Pasal tersebut berbunyi: Setiap orang yang tanpa hak atau melawan hukum
memiliki, menyimpan, menguasai, atau menyediakan Narkotika Golongan I bukan
tanaman, dipidana dengan pidana penjara paling singkat 4 tahun dan paling lama
12 tahun dan pidana denda paling sedikit Rp 800 dan paling banyak Rp 8 miliar.
Jaksa
tidak memberikan alternatif dakwaan lain kepada majelis hakim dan memaksakan
Ivan dikenakan pasal 112 dan menuntut Ivan dijatuhi hukuman 5 tahun penjara.(Padahal
Jaksa bisa mendakwakan pasal 127 ayat 1 UU Narkotika)
Terdakwa
kemudian dijatuhkan putusan selama 4 di Pengadilan Negeri (PN) Surabaya dan
dikuatkan Pengadilan Tinggi (PT) Jawa Timur.
Namun
di tingkat kasasi, Mahkamah Agung kemudian membebaskannya. "Menyatakan
terdakwa tidak terbukti secara sah dan meyakinkan bersalah melakukan perbuatan
sebagaimana yang didakwakan. Membebaskan terdakwa dari dakwaan tersebut.
Namun
hakim agung Salman Luthan sedikit berbeda pendapat. Menurutnya, meski pasal 127
ayat 1 tidak didakwakan, jalan keluarnya yaitu memberikan hukuman di bawah
hukuman minimal 4 tahun penjara, bukan dibebaskan.
Lalu
bagaimana kita memandang putusan MA maupun pandangan berbeda dari Hakim Agung
Salman Luthan (dissenting opinion)
Keadilan Prosedural
Menurut
Hobbes, keadilan sama dengan hukum positif, maka hukum positif menjadi
satu-satunya norma untuk menilai apa yang benar dan salah, atau adil dan tidak
adil. Pemikiran ini kemudian tampak dalam Immanual Kant. Menurutnya, hak atas
kebebasan individu pada titik sentral konsepnya tentang keadilan. Keadilan akan
terjamin apabila warga mengatur perilaku dengan berpedoman pada nilai-nilai
universal.
Hukum
harus bebas dari nilai-nilai diluar Hukum (The Teory of Law – Hans Kelsen).

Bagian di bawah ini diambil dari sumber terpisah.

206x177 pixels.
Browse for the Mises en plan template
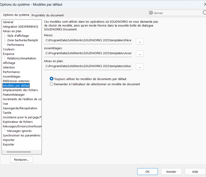140,67
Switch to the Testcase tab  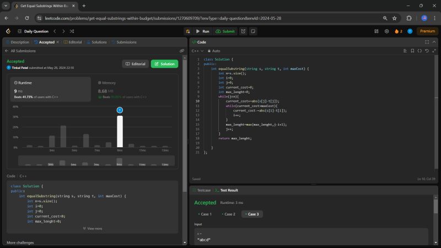click(x=202, y=190)
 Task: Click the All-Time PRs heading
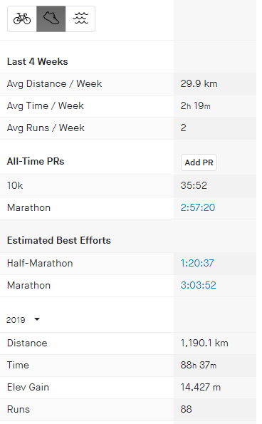[36, 162]
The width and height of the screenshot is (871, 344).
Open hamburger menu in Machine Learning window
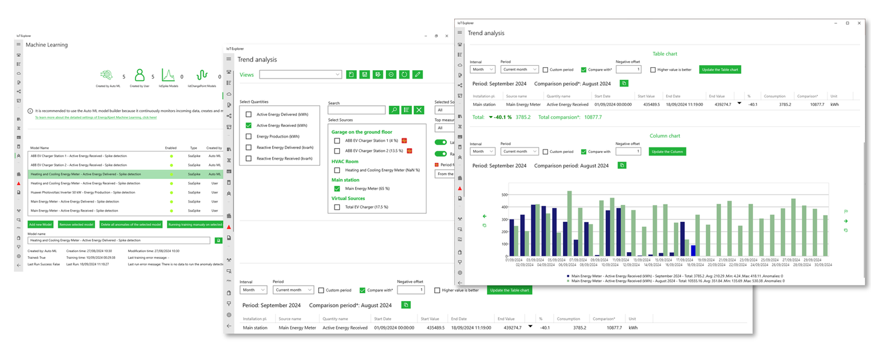pos(19,44)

Hukum harus bebas dari anasir-anasir diluar hukum.
Dalam
aliran ini maka yang menjadi tujuan adalah ”Kepastian hukum
(Rechtssicherheit)”. MK menyebutkan ”keadilan prosedural”. Aliran
ini lebih mengedepankan ”Kepastian hukum (Rechtssicherheit). ”Kepastian
hukum (Rechtssicherheit) adalah keadilan. Selain karena dilihat ketentuan
yang berkaitan terhadap perkara yang bersangkutan, kepastian hukum lebih
menjamin.
”Kepastian
hukum (Rechtssicherheit)/keadilan prosedural memang menyisakan persoalan
”nurani”. Dalam konteks ini, maka hakim tidak dibenarkan ”menafsirkan
keadilan” dalam sebuah rumusan UU.
Keadilan
dalam UU merupakan kewenangan para pembentuk UU. Bagir Manan menyatakan “Hakim
adalah mulut atau corong undang-undang (spreekbuis van de wet, bouche de la hoi).
Ajaran ini menggarisbawahi, bahwa hakim bukan saja dilarang menerapkan hukum
diluar undang-undang, melainkan dilarang juga menafsirkan undang-undang.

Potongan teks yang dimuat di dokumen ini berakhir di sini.